» Information shown

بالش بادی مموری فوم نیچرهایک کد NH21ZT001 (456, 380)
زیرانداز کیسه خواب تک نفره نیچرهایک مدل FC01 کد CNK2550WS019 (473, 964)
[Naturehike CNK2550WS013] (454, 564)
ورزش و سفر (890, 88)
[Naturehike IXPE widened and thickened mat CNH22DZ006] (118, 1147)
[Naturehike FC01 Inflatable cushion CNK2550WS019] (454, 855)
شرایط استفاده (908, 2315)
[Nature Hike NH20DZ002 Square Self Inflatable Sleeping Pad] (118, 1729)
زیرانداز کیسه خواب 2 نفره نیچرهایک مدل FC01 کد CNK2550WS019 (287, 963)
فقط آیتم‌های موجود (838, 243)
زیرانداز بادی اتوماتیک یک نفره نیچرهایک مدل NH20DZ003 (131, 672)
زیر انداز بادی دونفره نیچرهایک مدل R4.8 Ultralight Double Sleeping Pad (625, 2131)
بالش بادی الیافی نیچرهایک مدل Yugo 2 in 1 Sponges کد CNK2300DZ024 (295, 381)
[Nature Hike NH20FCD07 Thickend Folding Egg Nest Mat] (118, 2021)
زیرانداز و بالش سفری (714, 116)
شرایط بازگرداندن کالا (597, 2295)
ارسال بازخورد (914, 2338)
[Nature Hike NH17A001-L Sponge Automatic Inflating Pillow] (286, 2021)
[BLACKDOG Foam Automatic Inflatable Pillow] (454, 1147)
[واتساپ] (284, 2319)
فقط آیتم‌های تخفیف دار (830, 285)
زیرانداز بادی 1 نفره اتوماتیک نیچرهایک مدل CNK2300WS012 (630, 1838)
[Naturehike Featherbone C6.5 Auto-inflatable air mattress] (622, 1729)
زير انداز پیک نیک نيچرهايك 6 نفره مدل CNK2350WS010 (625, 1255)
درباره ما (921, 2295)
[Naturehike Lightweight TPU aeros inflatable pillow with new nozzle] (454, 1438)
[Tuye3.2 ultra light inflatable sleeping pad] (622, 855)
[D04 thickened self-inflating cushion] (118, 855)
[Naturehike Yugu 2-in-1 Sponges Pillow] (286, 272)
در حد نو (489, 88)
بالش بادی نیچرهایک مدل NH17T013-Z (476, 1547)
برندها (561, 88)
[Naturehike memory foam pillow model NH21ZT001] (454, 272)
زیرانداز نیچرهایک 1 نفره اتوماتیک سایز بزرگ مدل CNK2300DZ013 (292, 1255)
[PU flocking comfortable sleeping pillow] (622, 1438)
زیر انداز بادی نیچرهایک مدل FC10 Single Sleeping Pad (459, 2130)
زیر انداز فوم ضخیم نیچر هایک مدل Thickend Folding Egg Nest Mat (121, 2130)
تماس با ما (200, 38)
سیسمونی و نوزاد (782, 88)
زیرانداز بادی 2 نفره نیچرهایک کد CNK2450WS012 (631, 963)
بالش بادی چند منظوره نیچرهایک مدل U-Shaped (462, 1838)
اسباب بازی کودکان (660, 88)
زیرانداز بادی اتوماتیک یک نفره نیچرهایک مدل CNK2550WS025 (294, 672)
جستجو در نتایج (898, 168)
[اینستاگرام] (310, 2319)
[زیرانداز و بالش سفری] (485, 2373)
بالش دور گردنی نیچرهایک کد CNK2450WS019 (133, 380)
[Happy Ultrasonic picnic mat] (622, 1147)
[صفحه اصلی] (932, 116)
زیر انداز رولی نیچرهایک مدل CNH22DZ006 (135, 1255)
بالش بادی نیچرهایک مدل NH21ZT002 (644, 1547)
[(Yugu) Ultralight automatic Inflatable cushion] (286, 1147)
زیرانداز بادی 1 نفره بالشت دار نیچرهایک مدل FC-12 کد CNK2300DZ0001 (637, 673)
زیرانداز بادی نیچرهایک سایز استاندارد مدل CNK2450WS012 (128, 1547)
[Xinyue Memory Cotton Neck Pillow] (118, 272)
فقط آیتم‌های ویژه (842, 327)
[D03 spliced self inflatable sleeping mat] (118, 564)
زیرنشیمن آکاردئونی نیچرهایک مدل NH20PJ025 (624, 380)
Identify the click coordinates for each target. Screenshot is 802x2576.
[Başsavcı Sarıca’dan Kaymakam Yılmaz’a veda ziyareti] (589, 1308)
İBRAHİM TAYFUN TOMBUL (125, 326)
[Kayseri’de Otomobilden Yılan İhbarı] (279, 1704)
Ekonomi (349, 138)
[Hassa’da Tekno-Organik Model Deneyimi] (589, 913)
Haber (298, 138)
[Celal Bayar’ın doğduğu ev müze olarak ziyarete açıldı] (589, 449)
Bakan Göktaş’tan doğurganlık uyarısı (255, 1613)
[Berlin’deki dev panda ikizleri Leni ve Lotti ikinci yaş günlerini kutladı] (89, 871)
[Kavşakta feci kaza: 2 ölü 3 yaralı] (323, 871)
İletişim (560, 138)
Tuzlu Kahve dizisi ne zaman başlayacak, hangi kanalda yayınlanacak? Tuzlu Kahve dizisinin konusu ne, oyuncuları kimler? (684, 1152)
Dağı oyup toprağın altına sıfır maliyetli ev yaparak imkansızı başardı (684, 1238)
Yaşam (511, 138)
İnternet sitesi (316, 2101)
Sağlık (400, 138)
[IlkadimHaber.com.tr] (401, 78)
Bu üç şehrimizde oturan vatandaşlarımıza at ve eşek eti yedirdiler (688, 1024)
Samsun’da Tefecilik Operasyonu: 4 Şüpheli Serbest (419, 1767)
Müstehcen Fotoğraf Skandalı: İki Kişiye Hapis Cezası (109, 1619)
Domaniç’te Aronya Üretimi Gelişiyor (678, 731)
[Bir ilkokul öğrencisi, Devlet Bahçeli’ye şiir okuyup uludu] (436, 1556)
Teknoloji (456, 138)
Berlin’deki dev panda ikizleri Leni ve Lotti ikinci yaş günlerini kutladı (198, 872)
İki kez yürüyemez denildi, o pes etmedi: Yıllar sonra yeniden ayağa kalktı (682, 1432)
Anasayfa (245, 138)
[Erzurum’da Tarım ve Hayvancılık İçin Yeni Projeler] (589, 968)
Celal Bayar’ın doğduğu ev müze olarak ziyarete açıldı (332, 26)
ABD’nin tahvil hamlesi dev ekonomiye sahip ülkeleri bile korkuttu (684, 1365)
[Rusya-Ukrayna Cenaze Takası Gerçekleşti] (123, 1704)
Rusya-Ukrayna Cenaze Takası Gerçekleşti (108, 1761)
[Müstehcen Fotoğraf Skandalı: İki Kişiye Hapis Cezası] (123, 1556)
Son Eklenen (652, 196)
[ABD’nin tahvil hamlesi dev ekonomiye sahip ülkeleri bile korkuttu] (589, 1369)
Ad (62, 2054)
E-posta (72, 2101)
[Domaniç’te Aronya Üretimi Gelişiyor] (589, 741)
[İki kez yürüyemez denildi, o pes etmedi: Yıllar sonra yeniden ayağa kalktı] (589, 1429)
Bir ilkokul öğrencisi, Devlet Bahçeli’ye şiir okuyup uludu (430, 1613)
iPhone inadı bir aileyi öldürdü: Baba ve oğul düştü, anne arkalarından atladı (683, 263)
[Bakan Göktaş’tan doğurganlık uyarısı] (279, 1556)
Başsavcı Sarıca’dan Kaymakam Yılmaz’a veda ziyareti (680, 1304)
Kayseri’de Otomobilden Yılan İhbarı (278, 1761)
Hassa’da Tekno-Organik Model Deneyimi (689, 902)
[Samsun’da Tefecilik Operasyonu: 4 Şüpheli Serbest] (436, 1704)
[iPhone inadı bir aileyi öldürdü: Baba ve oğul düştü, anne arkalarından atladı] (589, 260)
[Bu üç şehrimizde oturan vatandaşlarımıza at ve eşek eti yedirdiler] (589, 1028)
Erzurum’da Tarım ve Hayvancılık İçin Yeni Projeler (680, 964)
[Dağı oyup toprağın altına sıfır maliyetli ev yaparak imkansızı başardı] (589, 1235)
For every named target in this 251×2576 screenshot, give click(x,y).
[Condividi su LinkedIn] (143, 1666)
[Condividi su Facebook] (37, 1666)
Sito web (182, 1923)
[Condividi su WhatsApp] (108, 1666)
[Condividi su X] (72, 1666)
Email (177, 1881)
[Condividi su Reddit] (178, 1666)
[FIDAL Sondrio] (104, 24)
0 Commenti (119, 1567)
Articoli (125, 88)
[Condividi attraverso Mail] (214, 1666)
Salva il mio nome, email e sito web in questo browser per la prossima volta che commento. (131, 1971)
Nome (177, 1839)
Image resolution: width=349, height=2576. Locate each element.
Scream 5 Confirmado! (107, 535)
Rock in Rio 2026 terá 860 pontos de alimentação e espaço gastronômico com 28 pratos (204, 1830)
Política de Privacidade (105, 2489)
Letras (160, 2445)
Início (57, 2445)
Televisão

» What to produce
In the entries above, restate word for word the lines between the one holding "زیرانداز و بالش سفری (714, 116)" and the one holding "[زیرانداز و بالش سفری] (485, 2373)", inclusive, and nothing besides.

» Written response
زیرانداز و بالش سفری (714, 116)
شرایط بازگرداندن کالا (597, 2295)
ارسال بازخورد (914, 2338)
[Nature Hike NH17A001-L Sponge Automatic Inflating Pillow] (286, 2021)
[BLACKDOG Foam Automatic Inflatable Pillow] (454, 1147)
[واتساپ] (284, 2319)
فقط آیتم‌های تخفیف دار (830, 285)
زیرانداز بادی 1 نفره اتوماتیک نیچرهایک مدل CNK2300WS012 (630, 1838)
[Naturehike Featherbone C6.5 Auto-inflatable air mattress] (622, 1729)
زير انداز پیک نیک نيچرهايك 6 نفره مدل CNK2350WS010 (625, 1255)
درباره ما (921, 2295)
[Naturehike Lightweight TPU aeros inflatable pillow with new nozzle] (454, 1438)
[Tuye3.2 ultra light inflatable sleeping pad] (622, 855)
[D04 thickened self-inflating cushion] (118, 855)
[Naturehike Yugu 2-in-1 Sponges Pillow] (286, 272)
در حد نو (489, 88)
بالش بادی نیچرهایک مدل NH17T013-Z (476, 1547)
برندها (561, 88)
[Naturehike memory foam pillow model NH21ZT001] (454, 272)
زیرانداز نیچرهایک 1 نفره اتوماتیک سایز بزرگ مدل CNK2300DZ013 (292, 1255)
[PU flocking comfortable sleeping pillow] (622, 1438)
زیر انداز بادی نیچرهایک مدل FC10 Single Sleeping Pad (459, 2130)
زیر انداز فوم ضخیم نیچر هایک مدل Thickend Folding Egg Nest Mat (121, 2130)
تماس با ما (200, 38)
سیسمونی و نوزاد (782, 88)
زیرانداز بادی 2 نفره نیچرهایک کد CNK2450WS012 (631, 963)
بالش بادی چند منظوره نیچرهایک مدل U-Shaped (462, 1838)
اسباب بازی کودکان (660, 88)
زیرانداز بادی اتوماتیک یک نفره نیچرهایک مدل CNK2550WS025 (294, 672)
جستجو در نتایج (898, 168)
[اینستاگرام] (310, 2319)
[زیرانداز و بالش سفری] (485, 2373)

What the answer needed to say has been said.